Informa leverage ratio
The Informa leverage ratio is calculated according to the Group's previous
financial covenants on debt facilities and is the ratio of net debt to
covenant-adjusted EBITDA for Informa leverage information purposes and is
provided to enable the assessment of our debt position together with
compliance with these previous specific debt covenants. The Financial Review
on page 18 provides the basis of the calculation of the Informa leverage
ratio.
Net debt
Net debt consists of cash and cash equivalents, and includes bank overdrafts
(where applicable), borrowings, derivatives associated with debt instruments,
finance leases, lease liabilities, deferred borrowing fees and other loan
receivables or loan payables where these are interest bearing and do not
relate to deferred consideration arrangements for acquisitions or disposals.
Operating cash flow and operating cash flow conversion
Operating cash flow is a financial measure used to determine the efficiency of
cash flow generation in the business and is measured by and represents free
cash flow before interest, tax, restructuring and reorganisation costs. The
Financial Review on page 16 reconciles operating cash flow to statutory
measures.
Operating cash flow conversion is a measure of the strength of cash generation
in the business and is measured as a percentage by dividing operating cash
flow by adjusted operating profit in the reporting period. The Financial
Review on page 16 provides the calculation of operating cash flow conversion.
Pro-forma
The 12-month 2024 pro-forma financials for the new Informa divisional
structure in place from 2025. This reflects recently acquired businesses,
including Ascential and TechTarget, and excludes the recently divested Curinos
business as if the acquisitions, or disposal, had occurred on 1 January 2024.

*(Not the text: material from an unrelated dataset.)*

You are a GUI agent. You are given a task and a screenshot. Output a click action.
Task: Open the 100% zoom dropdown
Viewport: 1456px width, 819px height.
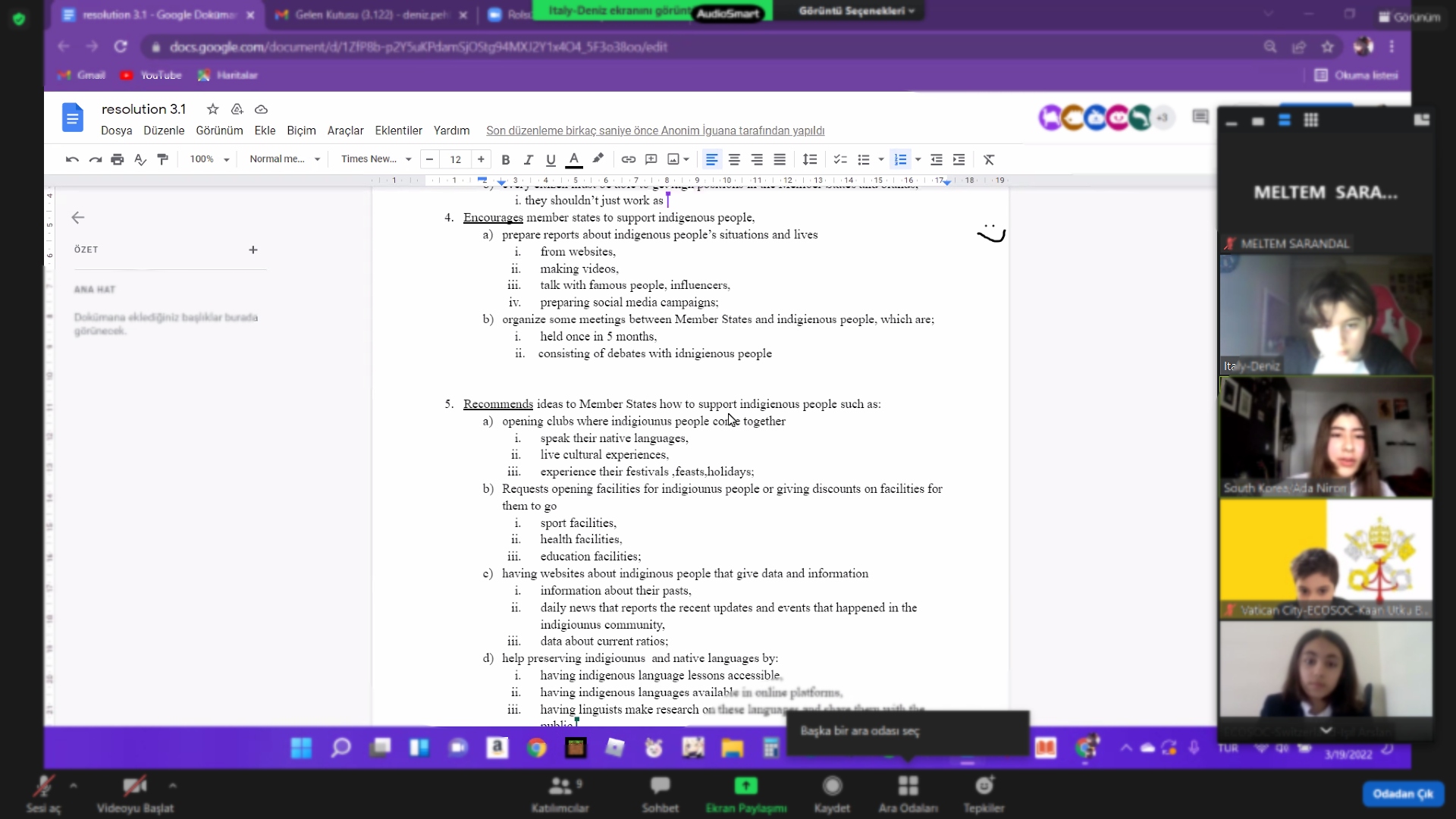click(209, 159)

Underlying revenue and underlying adjusted operating profit
Underlying revenue and underlying adjusted operating profit refer to results
adjusted for acquisitions and disposals, the phasing of events, including
biennials, the impact of changes from implementing new accounting standards
and accounting policy changes and the effects of changes in foreign currency
by adjusting the current year and prior year amounts to use consistent
currency exchange rates.
Phasing and biennial adjustments relate to the alignment of comparative period
amounts to the usual scheduling cycle of events in the current year. Where an
event originally scheduled for 2023 or 2024 was either cancelled or postponed
there was an adverse impact on 2023 or 2024 underlying growth as no adjustment
was made for these in the calculation.
The results from acquisitions are included on a pro-forma basis from the first
day of ownership in the comparative period. Disposals are similarly adjusted
for on a pro-forma basis to exclude results in the comparative period from the
date of disposal. Underlying measures are provided to aid comparability of
revenue and adjusted operating profit results against the prior year. The
Financial Review on page 11 provides the reconciliation of underlying measures
of growth to reported measures of growth in percentage terms.